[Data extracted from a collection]
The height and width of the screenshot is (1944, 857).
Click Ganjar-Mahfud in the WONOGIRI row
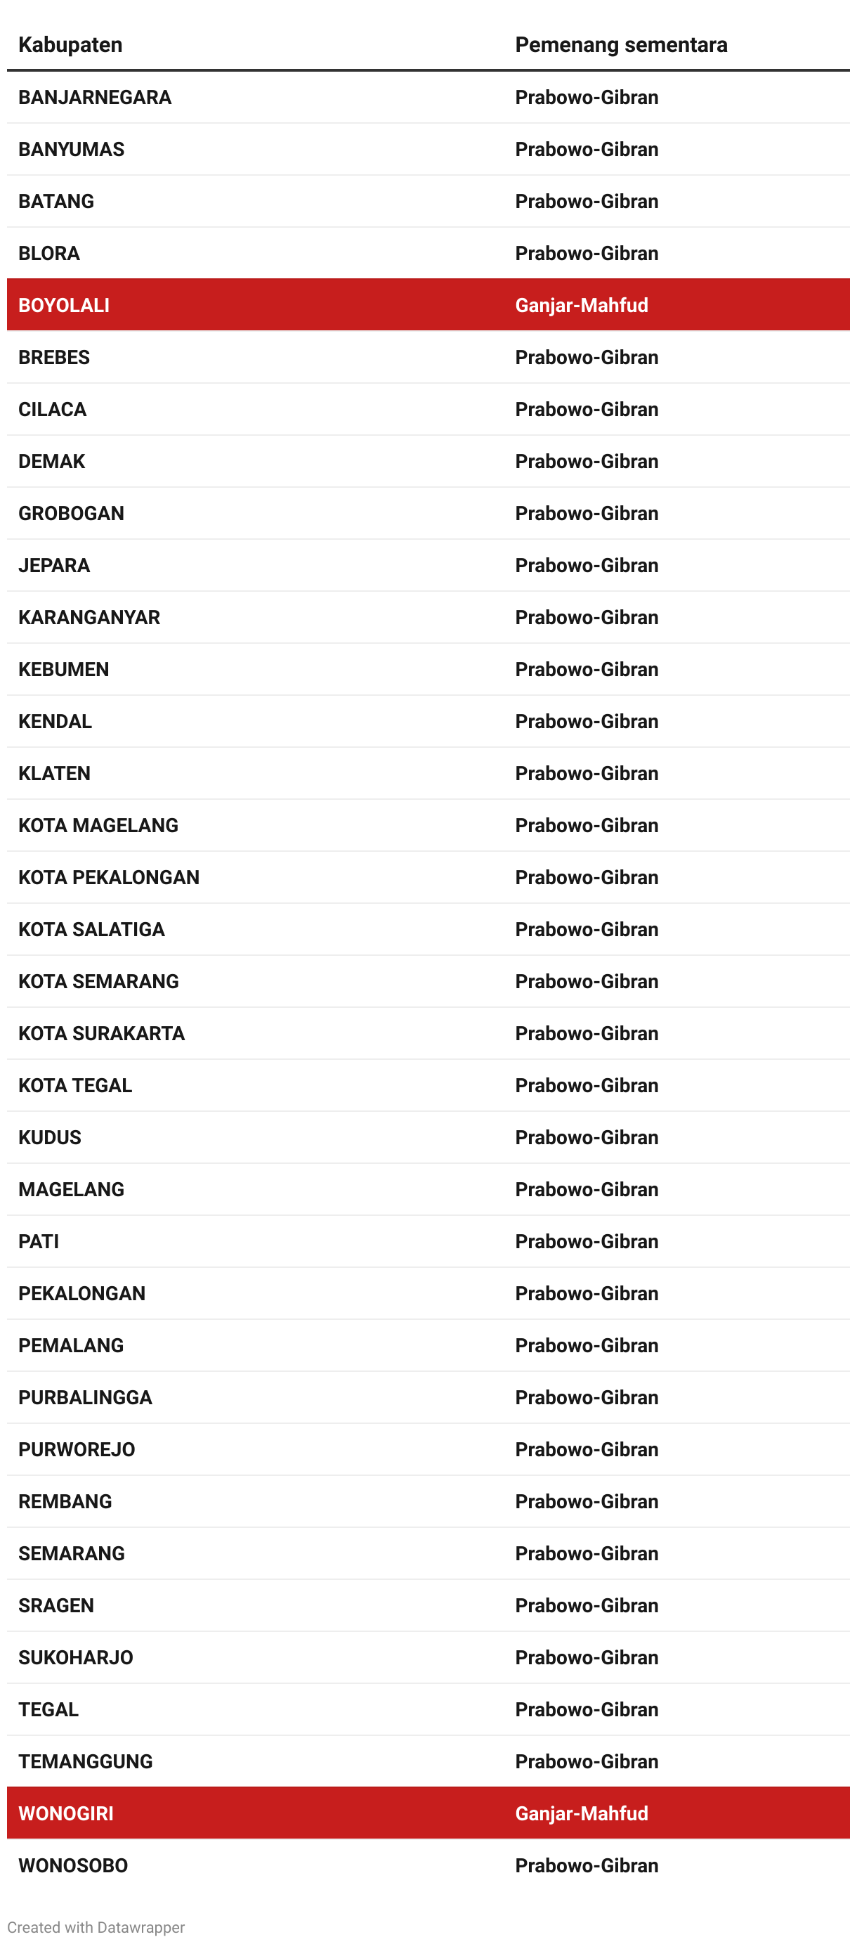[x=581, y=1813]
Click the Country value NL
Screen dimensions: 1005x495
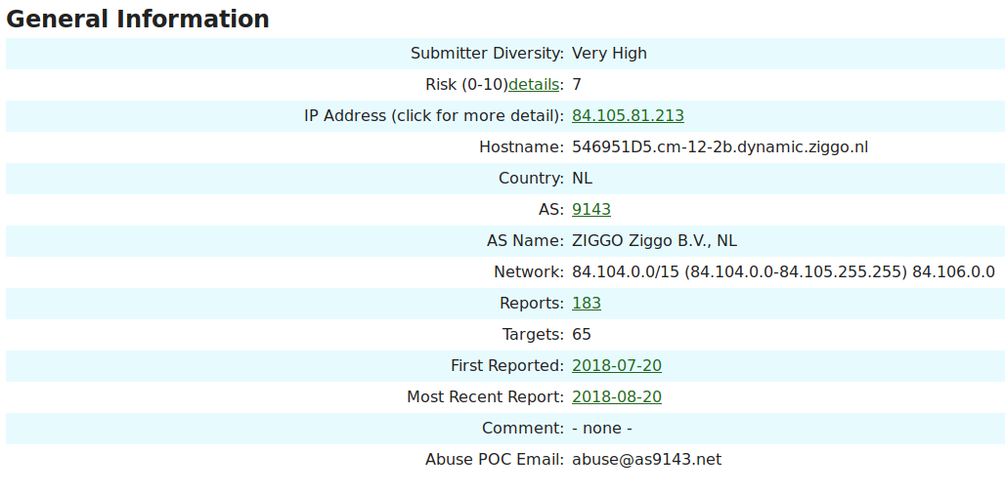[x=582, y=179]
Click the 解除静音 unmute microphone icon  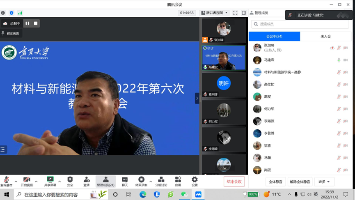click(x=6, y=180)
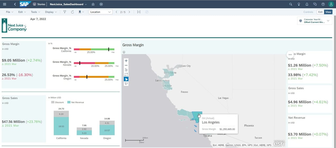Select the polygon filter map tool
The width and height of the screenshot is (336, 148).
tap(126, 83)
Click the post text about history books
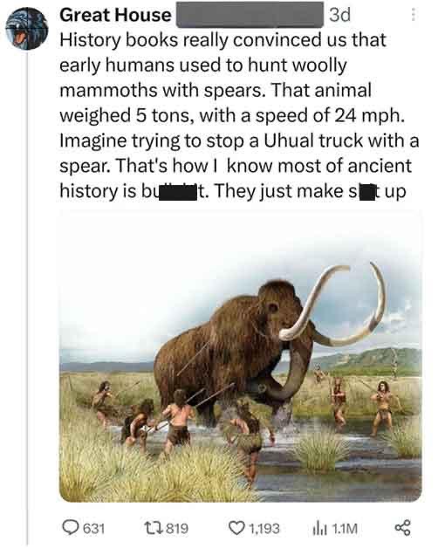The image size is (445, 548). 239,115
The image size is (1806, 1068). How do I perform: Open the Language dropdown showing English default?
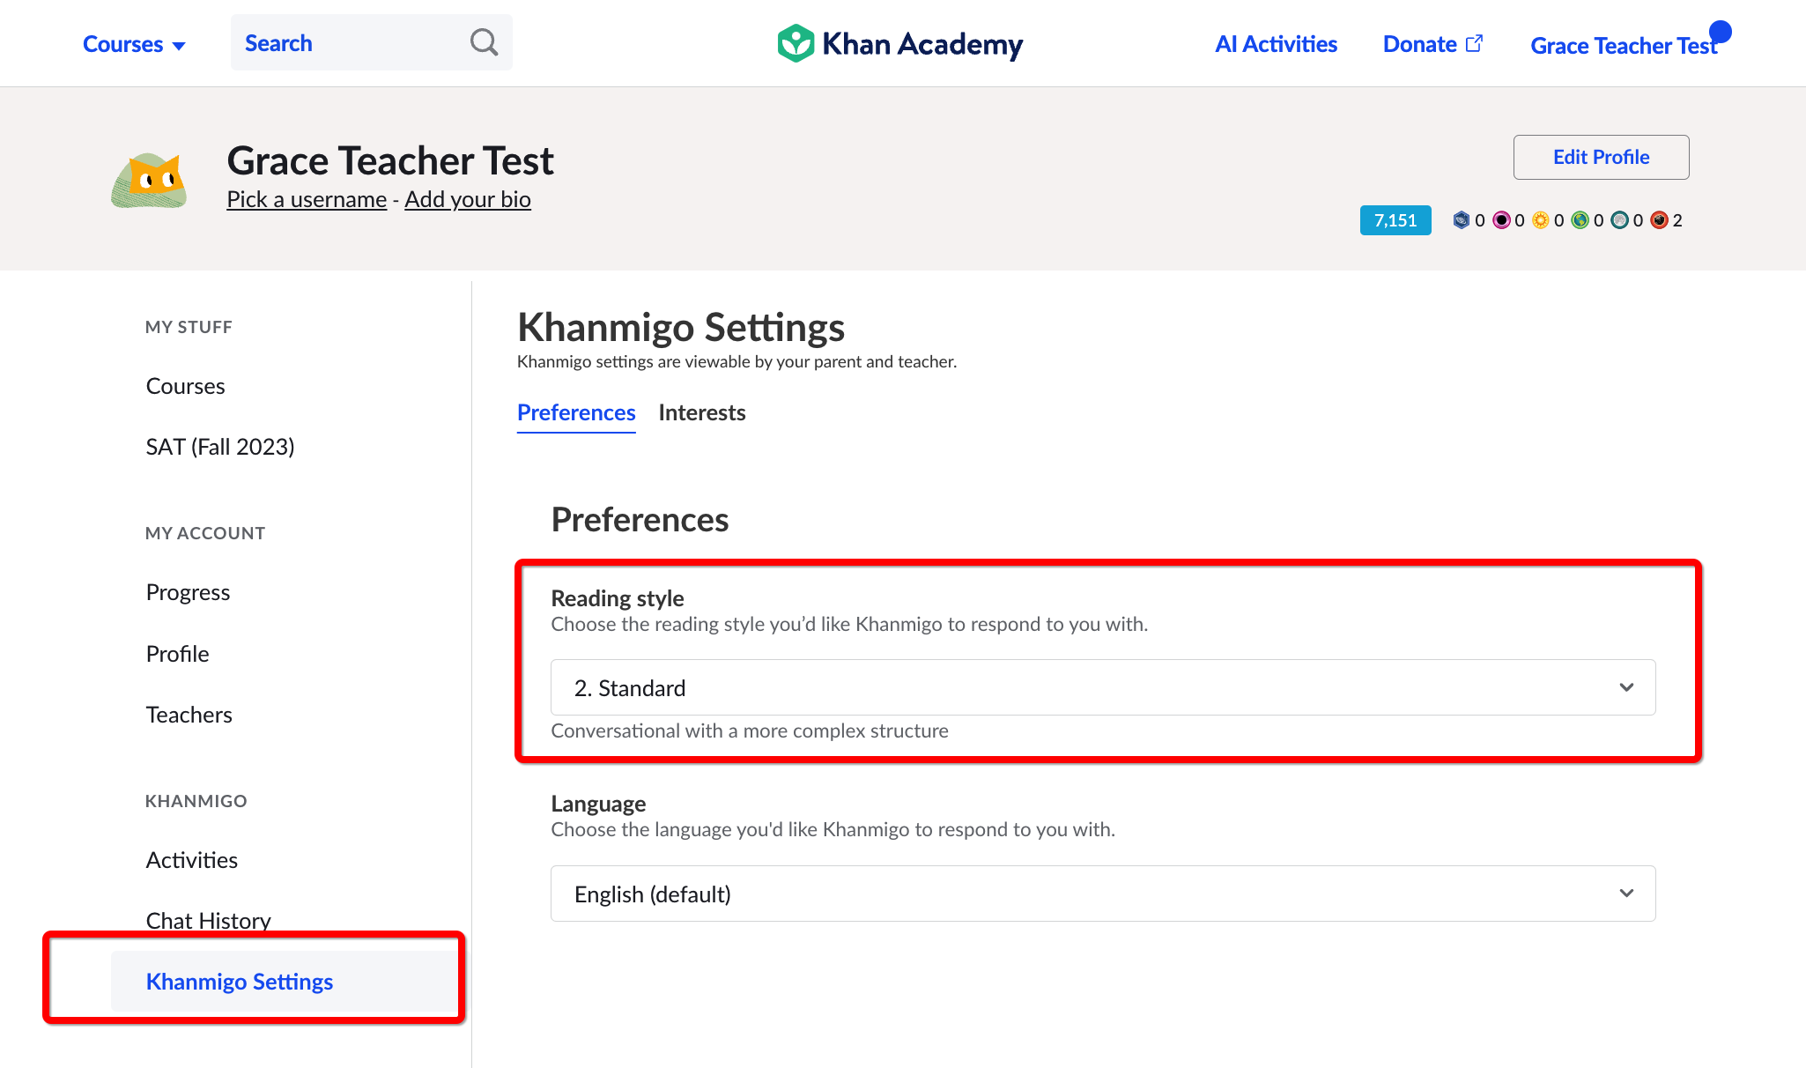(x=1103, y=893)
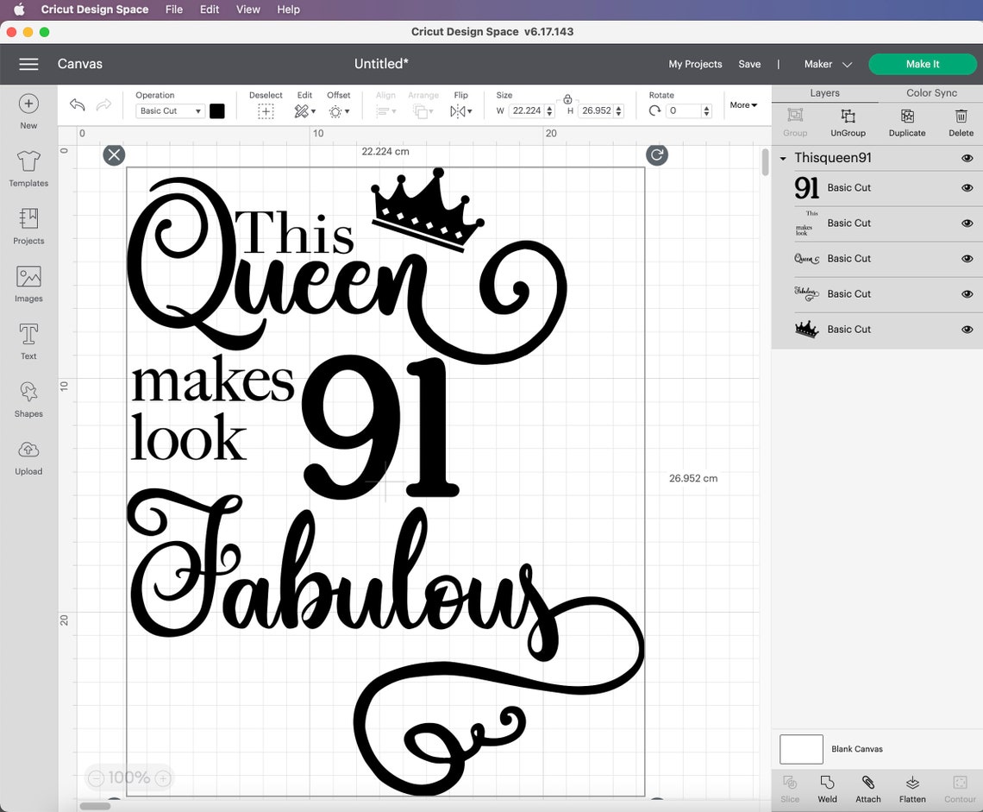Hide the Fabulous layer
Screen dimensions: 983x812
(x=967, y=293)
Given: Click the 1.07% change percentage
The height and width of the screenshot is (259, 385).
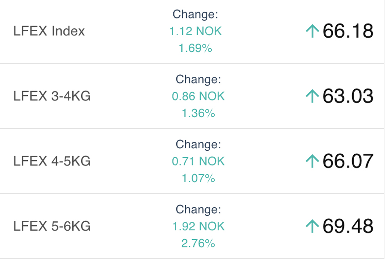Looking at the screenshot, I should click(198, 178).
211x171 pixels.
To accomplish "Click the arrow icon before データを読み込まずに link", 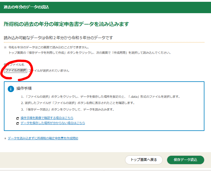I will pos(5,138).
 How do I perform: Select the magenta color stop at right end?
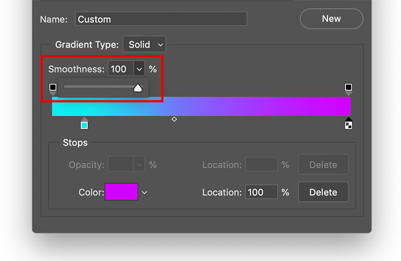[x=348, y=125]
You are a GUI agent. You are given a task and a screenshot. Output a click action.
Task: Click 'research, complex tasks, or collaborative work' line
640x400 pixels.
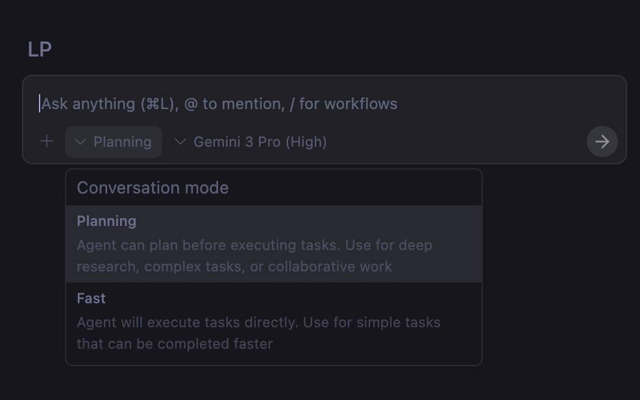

_Work to complete_. Exact copies of the lines from the one containing "Task: Click 'research, complex" through the final line of the data are required; pictures are to be omitted.

_Your response_.
Task: Click 'research, complex tasks, or collaborative work' line
640x400 pixels.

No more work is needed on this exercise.